The International Necronautical Society (INS), a neo-avant-garde,
stringently hierarchically organized network of artists, writers and philosophers, has developed a complex admission procedure for the exhibition. Every visitor must sign a consumer contract on the basis of the INS’s philosophical doctrine. Signing this declaration, which is based on the conditions of present-day digital-capitalism, is absolutely required in order to visit the exhibition.
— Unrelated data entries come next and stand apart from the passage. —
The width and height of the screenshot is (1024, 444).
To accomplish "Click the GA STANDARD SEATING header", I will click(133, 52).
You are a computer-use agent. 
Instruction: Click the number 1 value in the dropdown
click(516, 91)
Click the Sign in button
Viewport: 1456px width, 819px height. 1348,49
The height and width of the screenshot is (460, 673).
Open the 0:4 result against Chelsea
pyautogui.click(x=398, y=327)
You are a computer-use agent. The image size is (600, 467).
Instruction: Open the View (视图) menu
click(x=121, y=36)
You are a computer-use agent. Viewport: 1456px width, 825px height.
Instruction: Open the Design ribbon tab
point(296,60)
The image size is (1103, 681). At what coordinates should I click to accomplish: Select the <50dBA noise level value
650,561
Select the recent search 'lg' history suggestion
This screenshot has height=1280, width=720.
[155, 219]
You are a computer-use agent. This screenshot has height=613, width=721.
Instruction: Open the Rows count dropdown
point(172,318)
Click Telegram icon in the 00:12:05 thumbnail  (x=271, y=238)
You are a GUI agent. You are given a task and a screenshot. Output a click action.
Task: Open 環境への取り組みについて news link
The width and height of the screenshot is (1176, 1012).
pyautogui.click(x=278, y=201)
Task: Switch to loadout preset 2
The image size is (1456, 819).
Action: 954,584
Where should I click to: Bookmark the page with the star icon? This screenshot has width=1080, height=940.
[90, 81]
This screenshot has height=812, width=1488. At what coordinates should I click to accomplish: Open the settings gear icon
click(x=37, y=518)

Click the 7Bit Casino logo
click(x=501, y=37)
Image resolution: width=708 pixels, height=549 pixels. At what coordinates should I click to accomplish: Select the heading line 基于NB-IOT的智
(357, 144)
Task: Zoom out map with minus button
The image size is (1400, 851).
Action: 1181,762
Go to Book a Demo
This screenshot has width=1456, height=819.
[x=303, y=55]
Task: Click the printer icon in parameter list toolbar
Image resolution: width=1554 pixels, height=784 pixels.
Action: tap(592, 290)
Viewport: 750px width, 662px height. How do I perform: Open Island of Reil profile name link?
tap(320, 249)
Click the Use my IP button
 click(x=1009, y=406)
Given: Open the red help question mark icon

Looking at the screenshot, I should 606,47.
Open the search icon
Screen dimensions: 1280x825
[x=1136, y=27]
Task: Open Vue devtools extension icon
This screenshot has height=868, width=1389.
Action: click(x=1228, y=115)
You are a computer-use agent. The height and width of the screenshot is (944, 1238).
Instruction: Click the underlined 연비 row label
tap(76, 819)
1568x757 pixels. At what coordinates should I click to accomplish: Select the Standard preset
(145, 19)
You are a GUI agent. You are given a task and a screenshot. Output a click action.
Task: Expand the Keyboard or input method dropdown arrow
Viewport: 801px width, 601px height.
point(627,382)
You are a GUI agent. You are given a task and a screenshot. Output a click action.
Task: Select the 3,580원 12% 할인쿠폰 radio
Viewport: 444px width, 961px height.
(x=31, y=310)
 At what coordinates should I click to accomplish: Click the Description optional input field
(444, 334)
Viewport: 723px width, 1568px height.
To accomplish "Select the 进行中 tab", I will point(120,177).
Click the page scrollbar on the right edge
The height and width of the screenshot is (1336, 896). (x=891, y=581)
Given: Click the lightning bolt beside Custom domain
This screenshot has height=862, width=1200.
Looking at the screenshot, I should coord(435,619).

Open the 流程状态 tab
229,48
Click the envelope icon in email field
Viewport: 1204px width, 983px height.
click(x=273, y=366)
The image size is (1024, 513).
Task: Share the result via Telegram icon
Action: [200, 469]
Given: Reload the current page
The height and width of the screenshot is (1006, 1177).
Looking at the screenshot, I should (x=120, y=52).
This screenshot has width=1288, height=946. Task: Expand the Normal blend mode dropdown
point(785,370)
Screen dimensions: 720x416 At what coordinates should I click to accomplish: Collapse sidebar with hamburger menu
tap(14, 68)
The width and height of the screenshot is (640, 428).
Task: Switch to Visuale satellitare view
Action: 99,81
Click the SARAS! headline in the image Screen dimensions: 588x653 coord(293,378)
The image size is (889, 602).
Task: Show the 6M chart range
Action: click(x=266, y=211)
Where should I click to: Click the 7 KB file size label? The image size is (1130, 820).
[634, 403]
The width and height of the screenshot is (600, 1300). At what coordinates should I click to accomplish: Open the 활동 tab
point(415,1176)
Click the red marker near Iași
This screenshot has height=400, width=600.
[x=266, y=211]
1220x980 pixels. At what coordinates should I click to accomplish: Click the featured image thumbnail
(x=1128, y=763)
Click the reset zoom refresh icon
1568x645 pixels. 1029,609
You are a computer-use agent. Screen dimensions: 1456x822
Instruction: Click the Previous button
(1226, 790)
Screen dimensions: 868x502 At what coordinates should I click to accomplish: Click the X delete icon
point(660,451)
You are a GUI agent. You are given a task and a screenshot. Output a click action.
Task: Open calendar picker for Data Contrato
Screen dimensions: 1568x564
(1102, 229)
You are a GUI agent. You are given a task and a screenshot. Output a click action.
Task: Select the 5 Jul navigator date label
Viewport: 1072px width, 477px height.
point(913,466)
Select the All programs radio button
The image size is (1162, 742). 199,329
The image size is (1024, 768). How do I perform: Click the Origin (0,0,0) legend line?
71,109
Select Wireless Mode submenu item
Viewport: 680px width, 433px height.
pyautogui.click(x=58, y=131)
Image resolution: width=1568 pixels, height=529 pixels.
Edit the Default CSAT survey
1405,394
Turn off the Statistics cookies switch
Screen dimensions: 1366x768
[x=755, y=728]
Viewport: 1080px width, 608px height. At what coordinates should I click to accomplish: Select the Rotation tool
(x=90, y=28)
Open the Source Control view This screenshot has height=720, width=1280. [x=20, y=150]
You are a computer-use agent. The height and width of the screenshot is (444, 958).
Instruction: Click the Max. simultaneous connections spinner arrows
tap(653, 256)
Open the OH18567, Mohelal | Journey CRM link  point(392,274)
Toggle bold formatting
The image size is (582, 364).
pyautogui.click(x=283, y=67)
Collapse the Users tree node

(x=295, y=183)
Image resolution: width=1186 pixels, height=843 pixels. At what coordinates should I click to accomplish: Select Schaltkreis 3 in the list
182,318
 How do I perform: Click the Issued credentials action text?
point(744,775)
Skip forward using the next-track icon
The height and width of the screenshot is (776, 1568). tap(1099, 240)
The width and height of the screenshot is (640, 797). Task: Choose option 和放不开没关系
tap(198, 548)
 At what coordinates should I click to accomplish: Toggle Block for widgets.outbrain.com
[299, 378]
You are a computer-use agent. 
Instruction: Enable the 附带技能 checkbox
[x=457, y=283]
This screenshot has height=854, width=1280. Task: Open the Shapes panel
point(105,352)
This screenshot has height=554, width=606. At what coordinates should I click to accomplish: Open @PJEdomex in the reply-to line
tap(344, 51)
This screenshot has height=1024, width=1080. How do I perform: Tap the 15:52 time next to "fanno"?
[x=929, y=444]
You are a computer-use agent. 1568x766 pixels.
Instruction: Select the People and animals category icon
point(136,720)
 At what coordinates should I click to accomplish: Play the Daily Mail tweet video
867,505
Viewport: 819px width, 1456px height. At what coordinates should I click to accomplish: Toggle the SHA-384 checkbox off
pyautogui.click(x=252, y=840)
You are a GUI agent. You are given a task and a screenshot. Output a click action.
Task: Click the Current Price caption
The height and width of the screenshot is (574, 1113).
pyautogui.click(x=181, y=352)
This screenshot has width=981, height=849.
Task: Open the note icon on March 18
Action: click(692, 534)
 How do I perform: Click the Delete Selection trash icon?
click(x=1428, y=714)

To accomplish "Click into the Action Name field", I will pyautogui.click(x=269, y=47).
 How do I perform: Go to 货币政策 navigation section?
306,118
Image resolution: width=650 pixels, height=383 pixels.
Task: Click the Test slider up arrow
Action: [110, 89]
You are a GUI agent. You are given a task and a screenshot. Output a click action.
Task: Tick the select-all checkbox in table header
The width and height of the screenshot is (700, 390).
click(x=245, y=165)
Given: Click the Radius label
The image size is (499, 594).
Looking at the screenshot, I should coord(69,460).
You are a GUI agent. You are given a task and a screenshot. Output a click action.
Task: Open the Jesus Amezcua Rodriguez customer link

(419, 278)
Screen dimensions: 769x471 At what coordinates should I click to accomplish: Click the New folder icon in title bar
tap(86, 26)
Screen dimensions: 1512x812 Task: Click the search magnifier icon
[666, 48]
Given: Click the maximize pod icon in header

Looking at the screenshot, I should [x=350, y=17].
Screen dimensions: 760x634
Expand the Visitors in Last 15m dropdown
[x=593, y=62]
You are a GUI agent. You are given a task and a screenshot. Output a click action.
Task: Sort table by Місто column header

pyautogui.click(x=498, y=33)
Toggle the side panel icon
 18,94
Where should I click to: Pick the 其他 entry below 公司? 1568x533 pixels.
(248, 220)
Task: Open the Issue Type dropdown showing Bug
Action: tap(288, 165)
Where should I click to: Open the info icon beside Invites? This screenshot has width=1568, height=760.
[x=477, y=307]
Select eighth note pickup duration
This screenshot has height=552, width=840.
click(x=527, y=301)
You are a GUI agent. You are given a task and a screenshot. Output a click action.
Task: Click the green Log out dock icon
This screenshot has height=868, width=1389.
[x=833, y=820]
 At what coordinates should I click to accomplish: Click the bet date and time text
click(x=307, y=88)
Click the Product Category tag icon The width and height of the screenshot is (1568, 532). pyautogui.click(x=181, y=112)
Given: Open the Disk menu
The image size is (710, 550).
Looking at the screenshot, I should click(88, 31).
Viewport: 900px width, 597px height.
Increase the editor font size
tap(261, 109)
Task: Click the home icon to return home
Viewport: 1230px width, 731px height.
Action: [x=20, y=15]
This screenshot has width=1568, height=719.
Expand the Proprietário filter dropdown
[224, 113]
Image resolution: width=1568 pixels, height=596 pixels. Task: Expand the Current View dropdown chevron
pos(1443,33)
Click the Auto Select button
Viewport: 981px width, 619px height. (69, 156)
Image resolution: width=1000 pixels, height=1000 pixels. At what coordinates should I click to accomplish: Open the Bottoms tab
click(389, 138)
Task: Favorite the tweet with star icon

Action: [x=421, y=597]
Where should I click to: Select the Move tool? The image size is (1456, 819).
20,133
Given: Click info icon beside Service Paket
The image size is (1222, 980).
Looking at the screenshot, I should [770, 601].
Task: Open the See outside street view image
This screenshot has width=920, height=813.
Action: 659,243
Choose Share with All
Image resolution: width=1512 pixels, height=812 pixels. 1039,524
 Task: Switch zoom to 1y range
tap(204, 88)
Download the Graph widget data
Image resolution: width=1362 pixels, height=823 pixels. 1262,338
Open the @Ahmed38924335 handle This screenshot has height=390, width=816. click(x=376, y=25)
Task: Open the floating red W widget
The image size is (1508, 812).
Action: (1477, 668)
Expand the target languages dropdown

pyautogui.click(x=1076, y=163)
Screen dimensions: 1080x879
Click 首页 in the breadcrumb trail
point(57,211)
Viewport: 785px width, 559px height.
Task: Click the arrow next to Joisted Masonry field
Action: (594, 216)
Christoph Faulhaber’s filmic artist biography tells among other things about his uncomfortable and provocative performances with which he demonstrates the mechanics of state-run surveillance apparatuses while it was the artist duo Korpys/Löffler themselves, who employed intelligence-gathering methods in conjunction with their observation and documentation of the German Intelligence Service’s new Berlin headquarters. The films of Omer Fast and Santiago Sierra take very different but equally effective approaches in examining the digitally-controlled drone missions that have come to play a defining role in modern warfare. The largely unknown and invisible and yet huge and physically tangible components of the American military and intelligence services such as buildings and satellites are at the heart of Trevor Paglen’s comprehensively researched works. Laura Poitras, who along with Glenn Greenwald was the first person to have had access to the global surveillance and espionage documents made available by Edward Snowden, combines film material documenting the construction
of the NSA surveillance warehouse in Bluffdale, Utah over the course of several years. For his part, the writer Kenneth Goldsmith takes the utopian potential of the Internet seriously and is active on behalf of freedom of information and educational equality by declaring privatized information to be public property. At the same time he calls attention to the sheer
inexhaustible flood of digital data that is virtually impossible to get under control. The artist Taryn Simon in turn subjects the flood of Internet images to a conceptual intervention which clearly shows that search engines are never “neutral” and that they determine our imagination to a considerable extent. Aleksandra Domanović likewise reveals how the keyword-based
acquisition of knowledge influences our thought and perception, and in a performance accompanying the exhibition Xavier Cha translates the often compulsive use of digital media into a choreography. Tabor Robak presents advertising’s seductive strategies by means of the possibilities of digital imaging. Simon Denny, finally, turns hardware into sculpture in his contribution to the exhibition, broaching the theme of the significance of technical development, communications and interface. His massive block of squashed television sets and analogue television images on printed canvases create a link both visually and contentually to the expansive black box in the entrance area in which the INS archives the visitors’ signatures it collected: This black box is part of a system that only makes communications and the transfer of information possible via the interface, without making the internal processes visible.